== Excerpted text ==
——
Why we should all drop the term ‘illegal immigrant’

Undocumented immigrant Katherine Taberes, originally from Colombia, watches President Barack Obama's speech on immigration on January 29, 2013.
Undocumented immigrant Katherine Taberes, originally from Colombia, watches President Barack Obama's speech on immigration on January 29, 2013.
Mario Tama/Getty Images

When it comes to breaking down how language matters to our ability to address political issues, no one has been more influential from the progressive side of any discussion than George Lakoff. As a linguistics professor at the University of California at Berkeley and an author of books such as Don’t Think of an Elephant: Know Your Values and Frame the Debate–The Essential Guide for Progressives, Lakoff has spent years writing about why we use certain words and why, as he says often, “language matters.” Saturday’s Melissa Harris-Perry brought in a panel to discuss the Associated Press’ decision to stop using the word “illegal” to describe immigrants; Lakoff spoke with msnbc.com about that change and the other linguistic tricks and frames to keep track of in the immigration debate.

What do you think the AP change means?

A lot of people are beginning to understand the role of language in framing. Words really do matter. When you call someone an illegal immigrant, what you’re suggesting is that they’re a criminal. [Entering the U.S. illegally] is an act that didn’t harm anybody in particular, that wasn’t shooting somebody or robbing somebody or something. Immigrants came in to work and help people. They’re not criminals by any means. I think the fact that Hispanics are making up a larger part of our population and are important voting block being courted by Republicans shows that even they don’t want to call them criminals. They don’t want to go out and say, “Hey you guys are criminals, go out and vote for us.” Language is not neutral. If someone gets a DUI, you don’t call them an illegal driver for the rest of his life.
——
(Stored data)
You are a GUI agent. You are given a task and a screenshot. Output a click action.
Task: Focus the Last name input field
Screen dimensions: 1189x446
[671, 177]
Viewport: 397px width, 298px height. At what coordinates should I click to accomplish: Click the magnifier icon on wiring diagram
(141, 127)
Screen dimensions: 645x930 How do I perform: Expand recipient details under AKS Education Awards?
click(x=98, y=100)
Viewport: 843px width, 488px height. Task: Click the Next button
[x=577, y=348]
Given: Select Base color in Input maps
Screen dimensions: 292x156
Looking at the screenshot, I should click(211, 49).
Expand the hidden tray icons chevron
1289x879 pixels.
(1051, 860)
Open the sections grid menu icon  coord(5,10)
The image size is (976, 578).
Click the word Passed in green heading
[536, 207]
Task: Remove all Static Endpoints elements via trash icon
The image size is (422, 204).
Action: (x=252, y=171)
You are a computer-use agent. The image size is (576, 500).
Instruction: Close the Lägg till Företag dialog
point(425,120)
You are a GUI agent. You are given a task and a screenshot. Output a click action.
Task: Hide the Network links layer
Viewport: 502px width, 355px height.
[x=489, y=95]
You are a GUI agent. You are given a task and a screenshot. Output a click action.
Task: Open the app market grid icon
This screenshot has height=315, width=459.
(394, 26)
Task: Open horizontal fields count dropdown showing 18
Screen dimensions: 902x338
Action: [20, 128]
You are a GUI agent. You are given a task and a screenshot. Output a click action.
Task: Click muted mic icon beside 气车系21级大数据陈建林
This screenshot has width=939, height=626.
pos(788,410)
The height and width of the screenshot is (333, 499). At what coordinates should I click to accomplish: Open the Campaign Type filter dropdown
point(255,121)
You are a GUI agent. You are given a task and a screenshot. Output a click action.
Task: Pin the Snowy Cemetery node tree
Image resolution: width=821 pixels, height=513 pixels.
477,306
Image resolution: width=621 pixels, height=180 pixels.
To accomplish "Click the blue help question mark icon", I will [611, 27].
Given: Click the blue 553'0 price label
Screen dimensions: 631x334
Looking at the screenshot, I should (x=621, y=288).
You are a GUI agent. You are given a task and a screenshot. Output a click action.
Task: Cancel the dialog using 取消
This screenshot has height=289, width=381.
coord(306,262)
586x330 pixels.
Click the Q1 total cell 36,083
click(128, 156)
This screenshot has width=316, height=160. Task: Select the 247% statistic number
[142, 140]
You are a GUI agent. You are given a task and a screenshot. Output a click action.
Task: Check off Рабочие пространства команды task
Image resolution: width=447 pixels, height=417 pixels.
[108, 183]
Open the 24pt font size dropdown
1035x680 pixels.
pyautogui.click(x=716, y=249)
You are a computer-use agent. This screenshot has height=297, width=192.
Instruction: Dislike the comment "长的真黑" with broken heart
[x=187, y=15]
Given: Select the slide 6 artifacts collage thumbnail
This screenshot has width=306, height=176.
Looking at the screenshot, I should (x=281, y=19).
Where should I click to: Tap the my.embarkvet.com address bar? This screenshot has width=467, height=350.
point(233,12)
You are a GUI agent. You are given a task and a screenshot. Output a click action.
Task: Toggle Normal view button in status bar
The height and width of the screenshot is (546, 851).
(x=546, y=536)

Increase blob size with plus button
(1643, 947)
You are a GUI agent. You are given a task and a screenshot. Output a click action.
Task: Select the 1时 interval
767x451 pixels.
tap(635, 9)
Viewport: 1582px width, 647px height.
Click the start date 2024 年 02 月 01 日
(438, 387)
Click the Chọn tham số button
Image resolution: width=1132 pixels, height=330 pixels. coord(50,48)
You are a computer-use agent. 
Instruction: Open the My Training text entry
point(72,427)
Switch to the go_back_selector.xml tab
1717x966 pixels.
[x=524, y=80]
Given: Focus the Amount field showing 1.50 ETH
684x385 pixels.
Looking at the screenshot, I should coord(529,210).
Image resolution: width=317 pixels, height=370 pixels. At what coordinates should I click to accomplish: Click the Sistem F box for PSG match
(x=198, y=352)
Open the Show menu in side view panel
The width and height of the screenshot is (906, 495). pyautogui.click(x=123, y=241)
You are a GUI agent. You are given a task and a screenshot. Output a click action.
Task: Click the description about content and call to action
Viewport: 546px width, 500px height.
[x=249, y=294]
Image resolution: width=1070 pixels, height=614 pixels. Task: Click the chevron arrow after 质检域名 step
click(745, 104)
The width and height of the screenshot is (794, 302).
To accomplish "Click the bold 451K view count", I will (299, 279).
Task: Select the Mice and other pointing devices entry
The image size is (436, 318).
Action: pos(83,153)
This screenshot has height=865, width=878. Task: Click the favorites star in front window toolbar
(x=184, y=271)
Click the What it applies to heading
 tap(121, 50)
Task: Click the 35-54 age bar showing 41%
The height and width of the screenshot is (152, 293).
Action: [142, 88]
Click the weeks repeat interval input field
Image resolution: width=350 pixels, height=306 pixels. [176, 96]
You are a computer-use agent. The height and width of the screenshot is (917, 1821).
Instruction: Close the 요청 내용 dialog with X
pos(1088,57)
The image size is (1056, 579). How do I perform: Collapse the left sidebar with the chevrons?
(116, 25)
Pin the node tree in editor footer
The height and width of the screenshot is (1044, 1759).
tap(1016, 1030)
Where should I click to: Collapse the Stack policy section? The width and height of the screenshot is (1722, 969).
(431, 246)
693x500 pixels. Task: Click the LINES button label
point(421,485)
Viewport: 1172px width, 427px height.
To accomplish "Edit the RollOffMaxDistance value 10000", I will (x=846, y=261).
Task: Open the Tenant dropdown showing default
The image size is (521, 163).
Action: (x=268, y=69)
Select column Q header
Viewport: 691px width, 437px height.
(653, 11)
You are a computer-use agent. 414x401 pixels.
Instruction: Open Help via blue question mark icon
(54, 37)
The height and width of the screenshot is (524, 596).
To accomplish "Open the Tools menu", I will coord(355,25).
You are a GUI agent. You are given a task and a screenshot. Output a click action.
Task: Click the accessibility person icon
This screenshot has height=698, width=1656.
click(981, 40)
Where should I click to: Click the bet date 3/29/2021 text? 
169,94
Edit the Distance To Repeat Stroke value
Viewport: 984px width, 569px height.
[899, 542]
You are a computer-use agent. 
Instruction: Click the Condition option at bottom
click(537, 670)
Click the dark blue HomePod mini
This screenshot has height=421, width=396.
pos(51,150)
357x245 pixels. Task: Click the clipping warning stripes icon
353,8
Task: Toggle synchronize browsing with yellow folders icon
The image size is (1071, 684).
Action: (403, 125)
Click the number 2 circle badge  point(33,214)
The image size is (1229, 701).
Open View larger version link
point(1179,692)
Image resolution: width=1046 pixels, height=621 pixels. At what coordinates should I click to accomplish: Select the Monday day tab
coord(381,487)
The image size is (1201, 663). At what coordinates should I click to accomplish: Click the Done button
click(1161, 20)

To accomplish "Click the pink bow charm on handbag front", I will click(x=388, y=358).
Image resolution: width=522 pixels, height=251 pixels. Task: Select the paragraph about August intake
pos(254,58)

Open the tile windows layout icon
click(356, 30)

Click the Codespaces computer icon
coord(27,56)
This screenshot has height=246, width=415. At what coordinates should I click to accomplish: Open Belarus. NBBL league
——
== To do ==
Please say whether each statement agrees with the article on the term "illegal immigrant," answering yes or no and quoting the deciding words: (a) Lakoff teaches linguistics at the University of California at Berkeley; (b) Lakoff holds that language is neutral; (c) Katherine Taberes is originally from Mexico. The entries bear no relation to the article on the term "illegal immigrant."

== Response below ==
(a) Yes: "As a linguistics professor at the University of California at Berkeley"
(b) No: "Language is not neutral."
(c) No: "originally from Colombia"